La degenerazione del fenomeno delle chiamate mute - L'avidità del management dei call center

Questo per dire che la proprietà dei call center, motivata dalla usuale avidità che spesso la caratterizza, dispone la modifica dei parametri di default dell'algoritmo di gestione dello smistamento delle telefonate. Adottando procedure tecnico operative che massimizzano l'efficienza economica dei sistemi a scapito dell'utenza cui è destinata la campagna di telemarketing e dando luogo ad effetti degenerativi del fenomeno, quali l'eccessiva frequenza di chiamate mute o la reiterazione incontrollata dei tentativi di chiamata verso lo stesso soggetto.
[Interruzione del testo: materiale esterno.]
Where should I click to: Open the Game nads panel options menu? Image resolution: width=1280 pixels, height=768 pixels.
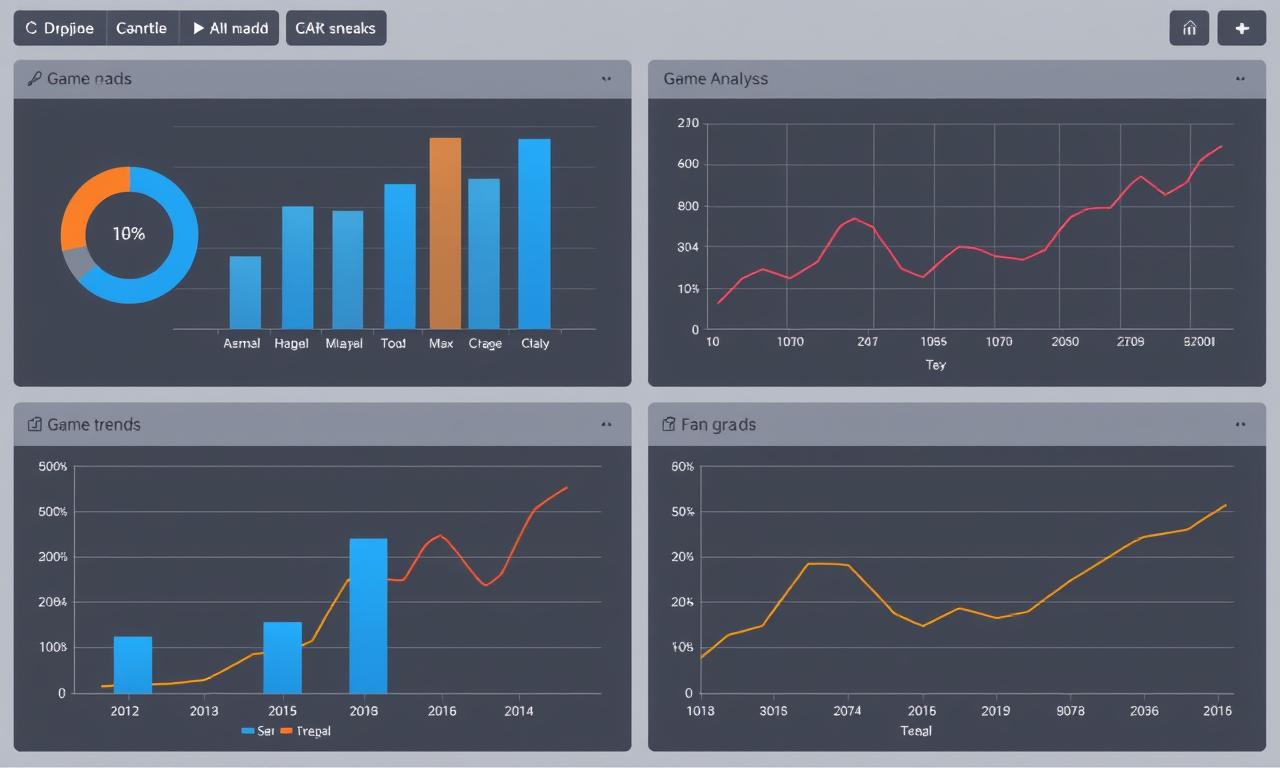pyautogui.click(x=606, y=78)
In conclusione, è dunque il call center a decidere il numero di potenziali contatti che il sistema è chiamato ad instaurare e che può pertanto richiedere l'effettuazione e l'inoltro di un numero di telefonate anche di molto superiore alla propria capacità ricettiva e di lavorazione (una sorta di overbooking del telefono) con l'intento di assicurarsi che i propri operatori, al termine di ciascuna telefonata effettuata, ne abbiano sempre a disposizione una ulteriore, già instradata, da prendere in carico ed evitare, così , che rimangano inattivi o si ingenerino tempi morti.

Per di più, è anche emerso, dai verbali delle ispezioni compiute nei call center, che anche le telefonate mute venivano spesso classificate come contatto realmente stabilito con l'interlocutore e dunque come evento andato a buon fine e come tale fatturabile dal call center alla società promotrice della campagna di telemarketing.